***** RECORDS PROVIDED *****

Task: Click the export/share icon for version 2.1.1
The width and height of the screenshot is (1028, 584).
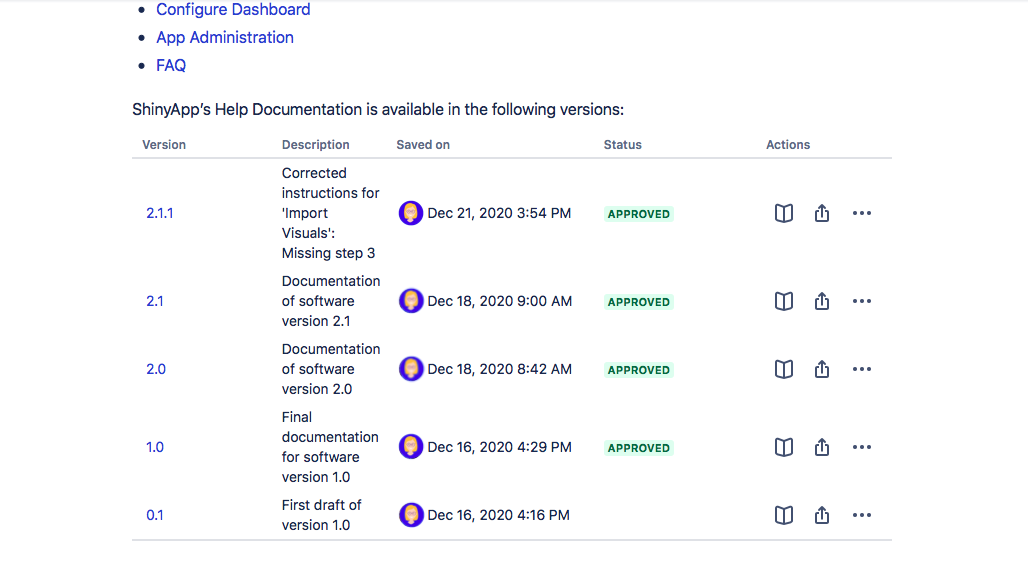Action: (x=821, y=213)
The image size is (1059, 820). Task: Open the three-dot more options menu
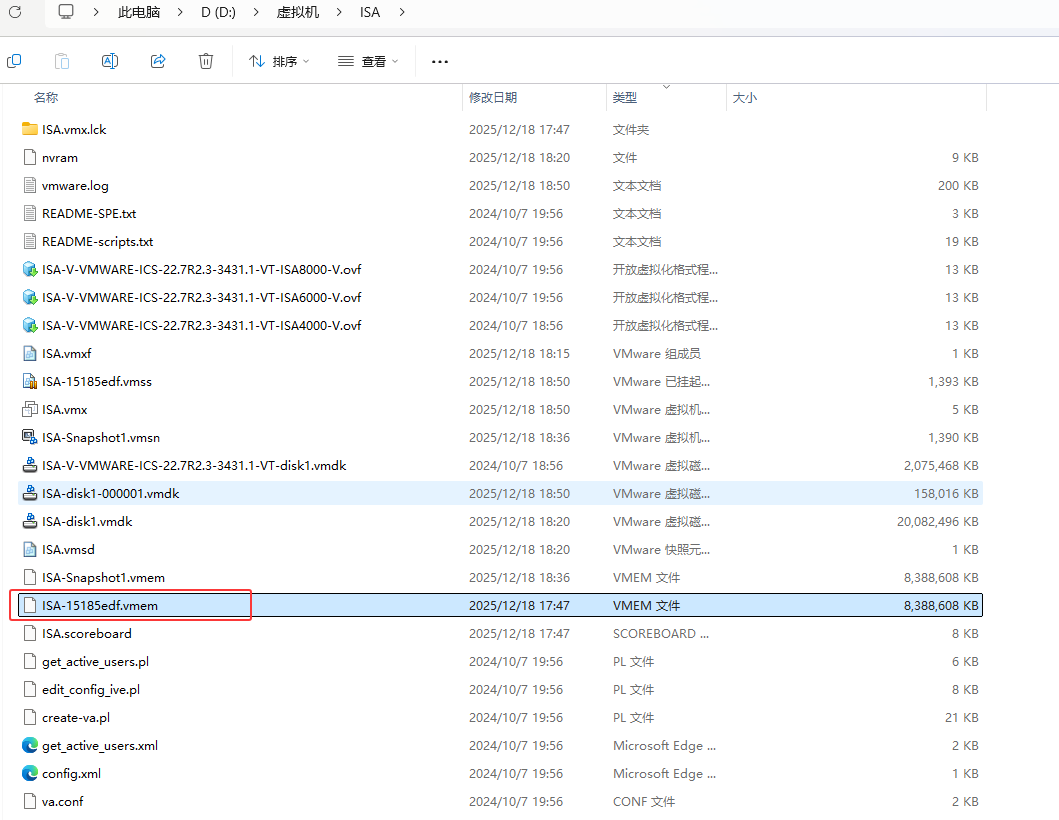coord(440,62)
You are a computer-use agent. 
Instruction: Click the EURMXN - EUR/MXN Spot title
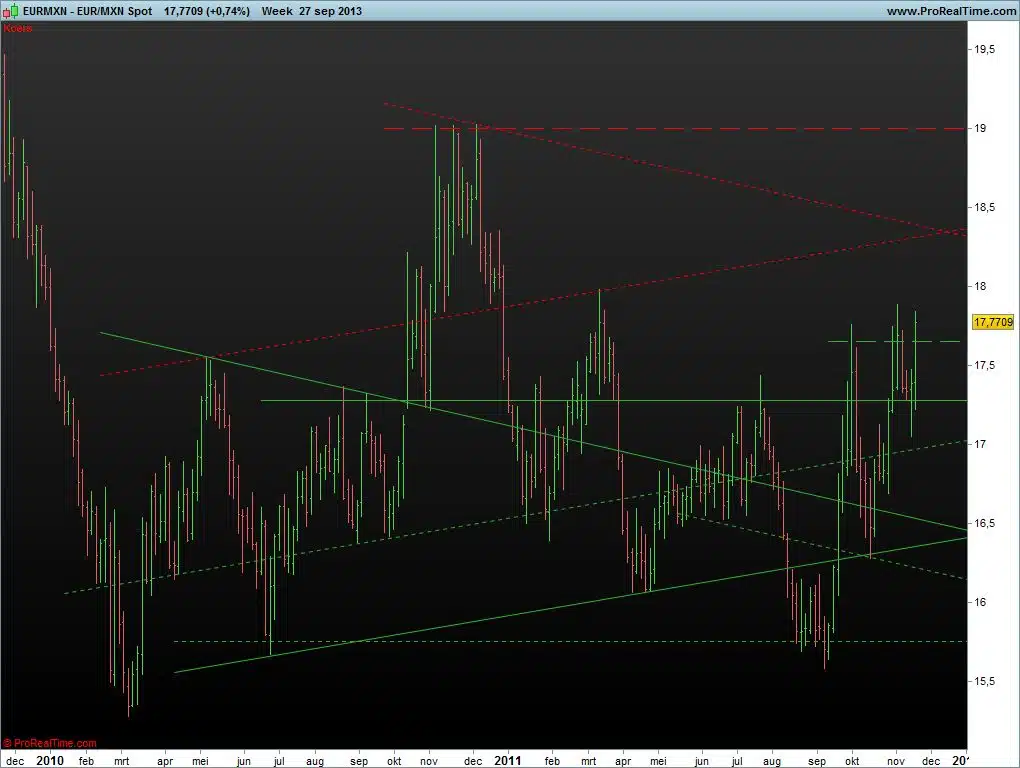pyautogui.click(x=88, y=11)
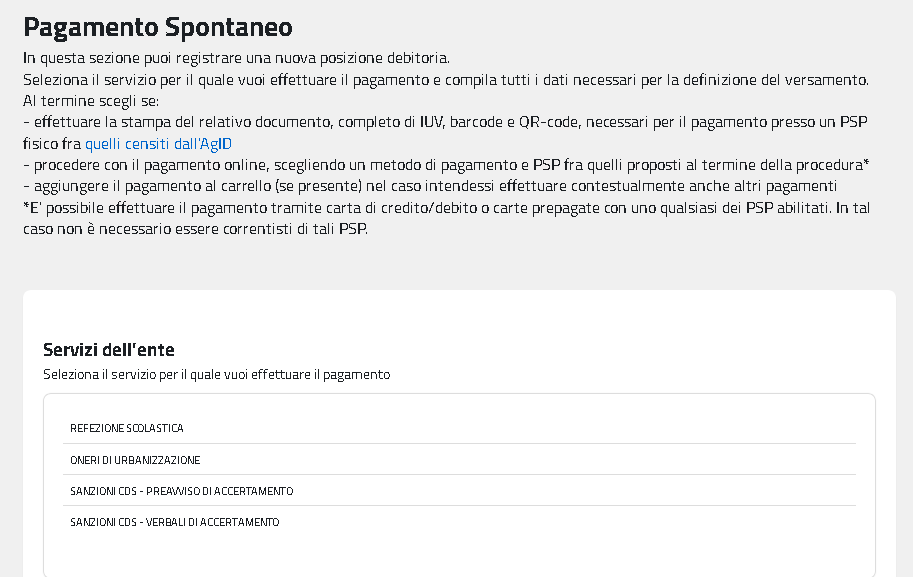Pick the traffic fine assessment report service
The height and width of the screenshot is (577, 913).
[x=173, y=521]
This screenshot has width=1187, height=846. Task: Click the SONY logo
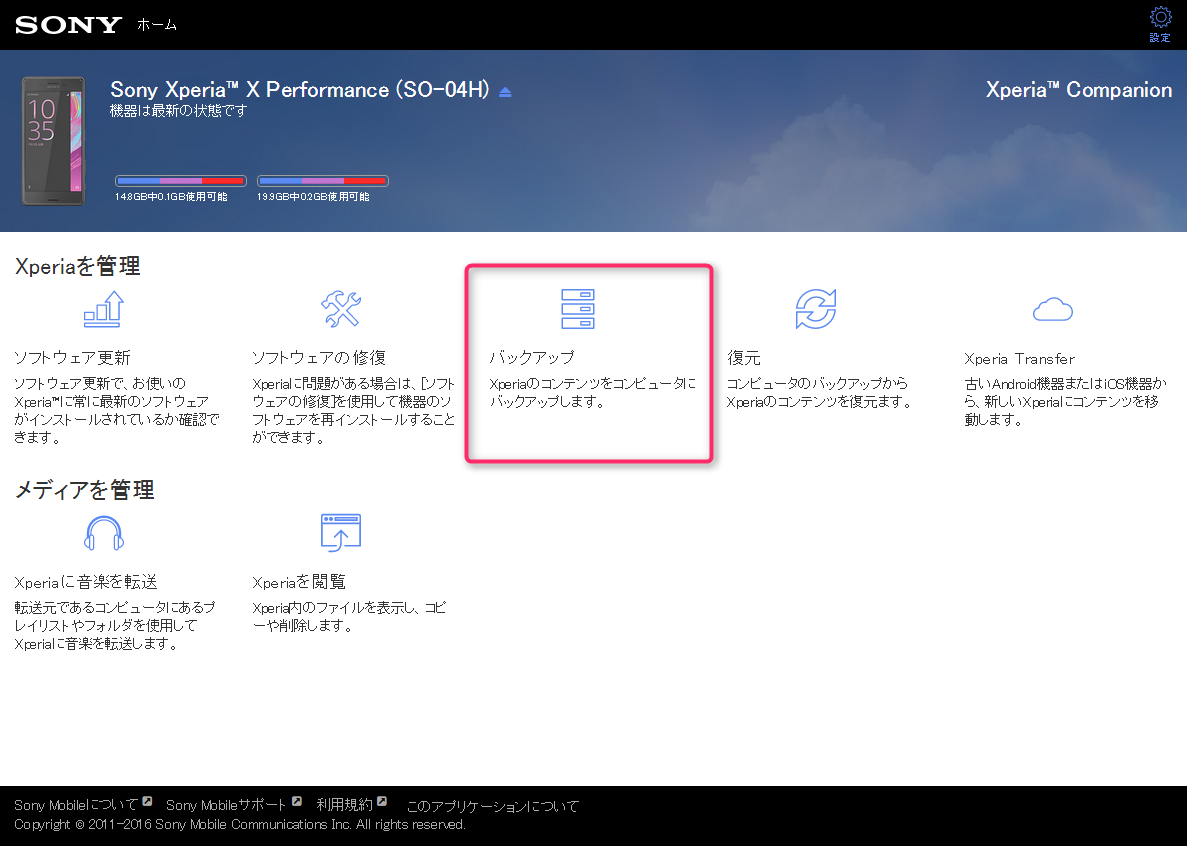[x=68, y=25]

*****

WHAT YOU WILL DO
Copy the lines starting at the line that contains "This screenshot has" and running to the final line of the entries, inclusive; omit all pictures.

EXERCISE ANSWER
This screenshot has width=1187, height=846. Task: Click the SONY logo
[x=68, y=25]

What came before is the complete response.